In 1939 Asprey was admitted to the Bar of New South Wales. From Denman Chambers in Phillip Street he rapidly established a large practice in commercial law, equity, common law, and taxation. He took silk in 1952 and began his judicial career with an appointment in October 1962 as an acting justice of the Supreme Court of New South Wales. In June 1963 he was appointed to that bench. On its commencement on 1 January 1966 he became a judge of the New South Wales Court of Appeal.

Asprey was highly regarded as a solicitor, barrister, and then judge. Among those who read with him were (Sir) Anthony Mason, who became chief justice of the High Court of Australia; (Sir) Ken Jacobs, later a judge of the High Court of Australia; the leading barrister and Federal attorney-general Tom Hughes; and Gordon Samuels and Frank Hutley, who became colleagues on the bench of the New South Wales Court of Appeal.
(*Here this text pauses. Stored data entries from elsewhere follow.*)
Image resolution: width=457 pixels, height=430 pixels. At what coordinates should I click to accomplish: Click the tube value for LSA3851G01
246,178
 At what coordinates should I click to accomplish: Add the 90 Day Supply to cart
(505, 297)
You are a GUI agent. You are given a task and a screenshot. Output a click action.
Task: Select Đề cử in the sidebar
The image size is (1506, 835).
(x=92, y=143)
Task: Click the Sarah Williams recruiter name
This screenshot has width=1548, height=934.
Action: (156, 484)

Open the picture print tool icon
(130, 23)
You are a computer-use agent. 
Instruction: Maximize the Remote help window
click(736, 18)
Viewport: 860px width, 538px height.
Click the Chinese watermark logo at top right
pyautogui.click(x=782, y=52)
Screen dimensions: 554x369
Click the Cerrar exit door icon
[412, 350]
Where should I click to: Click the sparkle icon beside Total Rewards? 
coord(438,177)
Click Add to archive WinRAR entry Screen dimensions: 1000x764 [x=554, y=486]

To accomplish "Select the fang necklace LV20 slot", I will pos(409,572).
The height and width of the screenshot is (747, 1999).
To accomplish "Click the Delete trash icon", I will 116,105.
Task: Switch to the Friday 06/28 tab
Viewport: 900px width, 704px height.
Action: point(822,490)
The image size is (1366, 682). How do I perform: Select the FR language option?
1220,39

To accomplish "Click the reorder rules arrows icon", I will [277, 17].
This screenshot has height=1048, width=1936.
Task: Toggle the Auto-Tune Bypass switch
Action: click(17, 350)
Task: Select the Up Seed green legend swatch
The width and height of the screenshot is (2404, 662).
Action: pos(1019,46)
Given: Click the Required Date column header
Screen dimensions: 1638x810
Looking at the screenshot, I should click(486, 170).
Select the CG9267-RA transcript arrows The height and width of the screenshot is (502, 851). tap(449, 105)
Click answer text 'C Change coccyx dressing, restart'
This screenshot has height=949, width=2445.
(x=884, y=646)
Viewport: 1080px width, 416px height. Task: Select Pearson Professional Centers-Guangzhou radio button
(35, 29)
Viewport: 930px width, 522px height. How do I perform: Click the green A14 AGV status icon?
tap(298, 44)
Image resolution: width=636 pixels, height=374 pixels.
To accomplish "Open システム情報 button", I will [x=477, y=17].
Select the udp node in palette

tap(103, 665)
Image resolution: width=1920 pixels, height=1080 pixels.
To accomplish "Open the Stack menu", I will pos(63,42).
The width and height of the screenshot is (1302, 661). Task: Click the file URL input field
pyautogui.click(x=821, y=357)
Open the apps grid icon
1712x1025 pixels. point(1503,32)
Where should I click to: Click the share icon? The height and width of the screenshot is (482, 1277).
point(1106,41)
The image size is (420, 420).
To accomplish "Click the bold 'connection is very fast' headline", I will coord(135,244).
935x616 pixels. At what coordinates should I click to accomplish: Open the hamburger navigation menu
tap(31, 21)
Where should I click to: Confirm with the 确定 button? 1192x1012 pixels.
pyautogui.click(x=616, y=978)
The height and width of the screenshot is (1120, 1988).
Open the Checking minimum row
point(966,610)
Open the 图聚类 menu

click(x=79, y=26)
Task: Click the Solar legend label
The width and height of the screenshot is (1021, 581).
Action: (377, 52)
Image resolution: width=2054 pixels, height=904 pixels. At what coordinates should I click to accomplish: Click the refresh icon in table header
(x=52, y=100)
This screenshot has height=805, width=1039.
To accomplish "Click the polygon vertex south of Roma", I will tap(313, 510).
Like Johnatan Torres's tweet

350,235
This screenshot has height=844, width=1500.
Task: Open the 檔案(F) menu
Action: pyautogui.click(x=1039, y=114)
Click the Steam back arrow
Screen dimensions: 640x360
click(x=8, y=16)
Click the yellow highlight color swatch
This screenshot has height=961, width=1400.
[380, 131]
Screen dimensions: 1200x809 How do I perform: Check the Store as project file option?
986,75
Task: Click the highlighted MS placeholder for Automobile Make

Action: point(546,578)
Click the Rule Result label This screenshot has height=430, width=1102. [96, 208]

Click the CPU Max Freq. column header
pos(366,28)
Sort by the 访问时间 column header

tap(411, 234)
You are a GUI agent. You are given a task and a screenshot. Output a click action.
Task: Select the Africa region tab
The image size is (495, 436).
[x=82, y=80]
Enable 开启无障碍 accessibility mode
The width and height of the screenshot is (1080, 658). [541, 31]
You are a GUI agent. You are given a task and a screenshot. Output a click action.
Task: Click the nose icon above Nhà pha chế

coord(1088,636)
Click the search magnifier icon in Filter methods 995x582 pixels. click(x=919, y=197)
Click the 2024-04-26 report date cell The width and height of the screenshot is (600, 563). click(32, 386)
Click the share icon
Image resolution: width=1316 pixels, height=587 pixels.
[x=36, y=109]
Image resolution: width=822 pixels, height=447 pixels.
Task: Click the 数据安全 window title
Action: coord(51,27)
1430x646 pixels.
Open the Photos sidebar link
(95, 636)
Mason remembered Asprey’s ‘rare ability’ and ‘excellent mind’ (1994, 84), and thought his ‘judicial performance was exemplary’ not least because Asprey was ‘at heart an actor and he acted the part of both a trial judge and an appellate judge splendidly’ (2008, 843). More than a decade after his death, Asprey’s rulings were still being quoted in cases before the courts. One of his judicial contributions, recalled Mason, was his insistence on a contextual approach to contract interpretation, against the ‘plain meaning’ approach then predominant. He was vindicated by later interpretations, Mason commenting in 2008 that this shift was ‘one of the defining changes in judge-made law in the last half-century’ (843).

Tall and imposing, Asprey was a lively, good-humoured, and sharp raconteur. Familiarly known in Phillip Street as ‘Aspro Jack’ or ‘The Grand Cham’ (Mason 2008, 843), he was known for the care with which he prepared for cross-examinations, striding around his office, his firm belief being that the first question would usually be decisive. ‘Conferences with him,’ Mason recalled, ‘invariably involved stories of his endless successes, whether … as a deadly cross-examiner,’ a cricketer, or ‘an astute adviser’ to businessmen; tales about his cross-examinations ‘generally featured the words “When I rose to cross-examine, the witness went white with terror”’ (2008, 843).

While prominent among his colleagues as a lawyer and judge, Asprey became best known to the public for his work on two government inquiries. In 1967 he was one of three judges appointed to the second royal commission into the sinking in 1964 of the destroyer HMAS Voyager. This second commission exonerated Captain John Robertson, the commander of the aircraft carrier HMAS Melbourne, which had collided with and sunk the escorting Voyager. On 14 August 1972 he assumed the chairmanship of the Commonwealth Taxation Review Committee set up by the Liberal and Country parties’ coalition government. ‘I am no stranger to matters of taxation,’ he confidently told the press. ‘During my time at the Bar, I handled quite a few cases and appeared both for and against the Taxation Commission’ (Sydney Morning Herald 1972, 1). What became known as the Asprey Committee held its first meeting on 14 September, shortly before the election that brought the Australian Labor Party to power. The new Whitlam government confirmed that the committee’s work should continue.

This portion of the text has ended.